- _YOUR ASSIGNMENT_: Every line containing the word "will" must be pulled from the records.

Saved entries
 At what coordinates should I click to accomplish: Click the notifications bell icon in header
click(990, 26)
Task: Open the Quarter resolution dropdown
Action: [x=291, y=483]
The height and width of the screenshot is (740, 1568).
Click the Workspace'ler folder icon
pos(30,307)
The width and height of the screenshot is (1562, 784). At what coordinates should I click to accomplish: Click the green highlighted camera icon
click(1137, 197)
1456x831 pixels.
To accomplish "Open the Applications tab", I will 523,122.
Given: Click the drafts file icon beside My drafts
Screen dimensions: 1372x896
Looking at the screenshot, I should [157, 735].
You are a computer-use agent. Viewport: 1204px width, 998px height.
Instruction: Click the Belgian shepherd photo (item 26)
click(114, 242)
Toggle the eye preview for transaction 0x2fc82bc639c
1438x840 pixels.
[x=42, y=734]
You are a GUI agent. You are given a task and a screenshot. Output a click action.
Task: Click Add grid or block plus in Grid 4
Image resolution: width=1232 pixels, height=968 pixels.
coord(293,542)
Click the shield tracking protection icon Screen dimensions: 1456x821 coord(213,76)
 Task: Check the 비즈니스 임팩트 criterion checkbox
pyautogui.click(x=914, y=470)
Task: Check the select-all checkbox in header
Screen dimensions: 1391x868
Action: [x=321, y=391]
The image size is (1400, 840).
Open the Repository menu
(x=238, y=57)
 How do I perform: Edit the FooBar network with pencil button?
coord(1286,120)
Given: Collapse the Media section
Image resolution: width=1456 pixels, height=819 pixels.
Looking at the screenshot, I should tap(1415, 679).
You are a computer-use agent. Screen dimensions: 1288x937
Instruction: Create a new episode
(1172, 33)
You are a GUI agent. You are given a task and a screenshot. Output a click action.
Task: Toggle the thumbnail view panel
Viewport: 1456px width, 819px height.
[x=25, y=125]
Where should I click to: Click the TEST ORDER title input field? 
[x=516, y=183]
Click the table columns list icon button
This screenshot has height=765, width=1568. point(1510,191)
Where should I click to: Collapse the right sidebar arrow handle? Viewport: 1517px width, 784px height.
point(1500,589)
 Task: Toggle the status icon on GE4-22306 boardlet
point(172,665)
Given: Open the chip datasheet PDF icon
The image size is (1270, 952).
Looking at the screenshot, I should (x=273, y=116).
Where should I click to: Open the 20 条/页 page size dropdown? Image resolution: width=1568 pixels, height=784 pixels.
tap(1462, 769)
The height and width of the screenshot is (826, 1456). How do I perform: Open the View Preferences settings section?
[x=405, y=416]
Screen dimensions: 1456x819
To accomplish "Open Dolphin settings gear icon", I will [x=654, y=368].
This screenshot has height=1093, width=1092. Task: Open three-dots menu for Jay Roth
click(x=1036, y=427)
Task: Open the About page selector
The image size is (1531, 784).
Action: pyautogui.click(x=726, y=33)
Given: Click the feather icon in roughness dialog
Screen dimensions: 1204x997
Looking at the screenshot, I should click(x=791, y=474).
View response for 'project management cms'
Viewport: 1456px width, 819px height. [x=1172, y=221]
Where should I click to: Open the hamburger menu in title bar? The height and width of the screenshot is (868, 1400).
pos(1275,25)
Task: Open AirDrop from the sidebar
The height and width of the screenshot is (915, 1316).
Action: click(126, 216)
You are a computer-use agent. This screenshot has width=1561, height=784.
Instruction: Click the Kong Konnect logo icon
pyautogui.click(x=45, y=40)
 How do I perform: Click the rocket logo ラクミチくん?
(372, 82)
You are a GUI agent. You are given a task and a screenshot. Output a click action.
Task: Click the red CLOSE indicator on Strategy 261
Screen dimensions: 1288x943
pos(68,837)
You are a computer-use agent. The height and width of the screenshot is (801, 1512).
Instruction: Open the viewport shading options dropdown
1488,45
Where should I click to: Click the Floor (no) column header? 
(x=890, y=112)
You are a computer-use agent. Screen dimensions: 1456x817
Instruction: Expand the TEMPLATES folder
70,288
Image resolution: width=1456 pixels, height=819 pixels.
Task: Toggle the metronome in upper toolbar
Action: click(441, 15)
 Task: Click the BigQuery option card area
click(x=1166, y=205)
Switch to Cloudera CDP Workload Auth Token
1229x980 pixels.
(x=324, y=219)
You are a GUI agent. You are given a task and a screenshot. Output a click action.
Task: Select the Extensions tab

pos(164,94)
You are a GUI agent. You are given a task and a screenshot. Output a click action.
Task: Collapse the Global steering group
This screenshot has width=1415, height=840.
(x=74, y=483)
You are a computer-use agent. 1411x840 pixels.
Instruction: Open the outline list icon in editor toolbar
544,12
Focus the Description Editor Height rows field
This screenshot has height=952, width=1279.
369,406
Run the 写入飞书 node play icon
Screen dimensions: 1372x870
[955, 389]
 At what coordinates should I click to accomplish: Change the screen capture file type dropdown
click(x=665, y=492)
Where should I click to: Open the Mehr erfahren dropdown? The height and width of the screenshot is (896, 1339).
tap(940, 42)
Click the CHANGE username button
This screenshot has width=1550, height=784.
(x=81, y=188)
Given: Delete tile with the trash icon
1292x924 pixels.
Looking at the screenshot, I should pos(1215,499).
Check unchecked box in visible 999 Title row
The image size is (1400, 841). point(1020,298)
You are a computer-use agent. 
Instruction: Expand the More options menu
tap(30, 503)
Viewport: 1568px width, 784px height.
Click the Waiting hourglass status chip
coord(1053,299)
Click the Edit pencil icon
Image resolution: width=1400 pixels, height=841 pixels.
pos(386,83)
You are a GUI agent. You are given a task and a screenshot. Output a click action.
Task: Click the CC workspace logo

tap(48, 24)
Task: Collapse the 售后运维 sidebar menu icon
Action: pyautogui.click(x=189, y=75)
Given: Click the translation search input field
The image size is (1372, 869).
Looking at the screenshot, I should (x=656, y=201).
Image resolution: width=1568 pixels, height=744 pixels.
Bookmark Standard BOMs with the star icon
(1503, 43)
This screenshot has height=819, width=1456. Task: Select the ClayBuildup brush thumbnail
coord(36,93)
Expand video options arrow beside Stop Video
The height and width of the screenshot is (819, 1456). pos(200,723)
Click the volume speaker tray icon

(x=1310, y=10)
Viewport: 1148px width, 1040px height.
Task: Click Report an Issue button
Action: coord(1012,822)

- _WRITTEN REPLY_:
To accomplish "Open the Applications tab", I will 523,122.
To accomplish "Open Dolphin settings gear icon", I will [x=654, y=368].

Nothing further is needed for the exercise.